- Dean Andrews Jr. during his perjury trial, August 1967
- Born: Dean Adams Andrews, Jr. October 8, 1922 New Orleans, Louisiana, U.S.
- Died: April 15, 1981 (aged 58) Metairie, Louisiana, U.S.
- Education: Tulane University Law School (LLB)
- Occupation: Attorney
- Conviction: Perjury (1967)

= Dean Andrews Jr. =

American attorney (1922–1981)

Dean Adams Andrews Jr. (October 8, 1922 – April 15, 1981) was an attorney in New Orleans, Louisiana. During the trial of Clay Shaw, he was questioned by New Orleans District Attorney Jim Garrison regarding his Warren Commission testimony in which he had mentioned a man named Clay Bertrand having called him shortly after the assassination of John F. Kennedy asking him to represent Lee Harvey Oswald in Dallas, Texas. In August 1967, Andrews was convicted on three counts of perjury for lying to a grand jury in his previous testimony.

==Biography==
Andrews was a lawyer for Carlos Marcello, boss of the New Orleans crime family, beginning in the early 1950s.

===Warren Commission testimony===
On November 25, 1963, Andrews informed the Federal Bureau of Investigation (FBI) that three days earlier (on the day of the assassination of President Kennedy) he received a telephone call from a Clay Bertrand who asked him whether he would be willing to represent Lee Harvey Oswald, the accused assassin. Andrews subsequently repeated his claim regarding the phone call in testimony before the Warren Commission in July 1964. Andrews described Bertrand as a "swinging cat" (what Andrews defined as a bisexual) who occasionally guaranteed fees for some of Andrews' homosexual clients.

Two weeks after the assassination, the FBI reported that Andrews had admitted that Bertrand was a "figment of his imagination". The FBI report stated that Andrews had been hospitalized at the time with pneumonia and was under heavy sedation. However, Andrews would later deny the FBI report, claiming that he had never suggested that Bertrand might not be real.

A Secret Service report issued in December 1963, two weeks after the assassination of President Kennedy, stated that Andrews said that Lee Harvey Oswald had visited Andrews' office on approximately three occasions in June and July 1963, seeking legal advice from Andrews concerning his citizenship status, his wife's status and his undesirable discharge from the Marine Corps. Andrews described his encounters with Oswald in testimony before the Warren Commission in July 1964.

===Trial of Clay Shaw===

In the spring of 1967, New Orleans District Attorney Jim Garrison — who over the course of several months had been investigating the assassination of President Kennedy — asserted that Clay Bertrand was actually New Orleans businessman Clay Shaw. Garrison alleged that Shaw used the alias Clay Bertrand among New Orleans' gay society. Garrison further believed that Shaw and a group of right-wing activists, including David Ferrie and Guy Banister, were involved in a conspiracy with elements of the Central Intelligence Agency (CIA) in the Kennedy assassination. Garrison arrested Shaw on March 1, 1967. Shaw was booked on conspiracy to commit murder, but denied that he had ever used the name Clay Bertrand. Shaw was eventually acquitted of the charges.

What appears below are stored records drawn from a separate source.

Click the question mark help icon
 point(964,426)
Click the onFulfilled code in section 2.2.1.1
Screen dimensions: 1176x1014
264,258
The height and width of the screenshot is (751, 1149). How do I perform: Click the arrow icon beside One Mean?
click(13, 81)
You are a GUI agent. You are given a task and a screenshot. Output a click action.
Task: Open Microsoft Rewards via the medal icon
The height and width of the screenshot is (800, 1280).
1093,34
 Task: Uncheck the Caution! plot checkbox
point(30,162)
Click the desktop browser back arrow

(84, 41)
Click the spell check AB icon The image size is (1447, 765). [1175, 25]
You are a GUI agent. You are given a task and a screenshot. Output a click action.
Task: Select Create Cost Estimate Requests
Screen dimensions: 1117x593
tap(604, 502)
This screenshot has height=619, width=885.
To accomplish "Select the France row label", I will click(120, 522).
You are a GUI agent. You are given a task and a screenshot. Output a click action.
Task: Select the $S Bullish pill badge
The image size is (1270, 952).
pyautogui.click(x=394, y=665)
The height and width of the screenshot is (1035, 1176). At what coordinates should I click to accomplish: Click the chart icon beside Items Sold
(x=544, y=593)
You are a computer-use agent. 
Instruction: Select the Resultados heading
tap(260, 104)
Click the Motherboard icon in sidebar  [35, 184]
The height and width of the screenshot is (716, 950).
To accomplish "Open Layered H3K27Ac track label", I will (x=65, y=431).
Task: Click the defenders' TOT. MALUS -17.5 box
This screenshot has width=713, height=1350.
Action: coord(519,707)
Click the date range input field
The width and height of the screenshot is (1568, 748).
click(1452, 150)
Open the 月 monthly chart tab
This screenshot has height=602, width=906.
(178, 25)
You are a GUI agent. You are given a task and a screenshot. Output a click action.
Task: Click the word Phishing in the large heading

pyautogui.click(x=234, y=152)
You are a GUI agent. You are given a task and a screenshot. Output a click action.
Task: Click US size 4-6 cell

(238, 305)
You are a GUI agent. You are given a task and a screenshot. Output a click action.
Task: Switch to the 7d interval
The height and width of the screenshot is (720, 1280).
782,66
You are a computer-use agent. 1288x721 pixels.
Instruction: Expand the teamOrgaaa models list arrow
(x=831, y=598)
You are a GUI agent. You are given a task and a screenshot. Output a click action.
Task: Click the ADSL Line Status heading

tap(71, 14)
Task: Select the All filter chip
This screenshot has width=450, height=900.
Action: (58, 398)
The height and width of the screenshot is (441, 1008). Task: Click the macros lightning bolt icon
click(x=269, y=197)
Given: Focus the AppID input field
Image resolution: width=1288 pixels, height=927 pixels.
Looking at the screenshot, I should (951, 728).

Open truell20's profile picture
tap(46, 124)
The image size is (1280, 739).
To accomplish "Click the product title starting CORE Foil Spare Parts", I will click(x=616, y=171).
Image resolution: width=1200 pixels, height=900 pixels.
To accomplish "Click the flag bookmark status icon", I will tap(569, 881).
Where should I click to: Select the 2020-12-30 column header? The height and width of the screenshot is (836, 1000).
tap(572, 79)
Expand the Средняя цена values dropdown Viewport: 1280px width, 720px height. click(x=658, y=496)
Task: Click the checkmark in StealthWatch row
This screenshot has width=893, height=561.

Andrews contradicted his testimony before the Warren Commission when, after appearing before the Orleans Parish grand jury, he stated in an interview on June 28, 1967 that Bertrand was not Shaw but was Eugene Davis, his friend and client. Davis denied in an affidavit that he was Bertrand or the person who suggested that Andrews go to Dallas to help Oswald. Andrews was subsequently convicted on three counts of perjury for lying to the grand jury on August 14, 1967. Before his perjury trial had begun he stated "I'll be the only person ever convicted in the assassination of President Kennedy, and I don't know beans about it". During the trial he claimed "I don't know from nothing. What I got is a vivid imagination. The moral to all this, brother-in-law, is keep your big mouth shut". On February 25, 1969, Andrews testified during the trial of Clay Shaw that the name "Clay Bertrand was a figment of [his] imagination" and that he had been "carrying on a farce" in order to prevent "bring[ing] a lot of heat and trouble to someone who didn't deserve it."

==Portrayals==
Andrews was portrayed by John Candy in Oliver Stone's 1991 film JFK.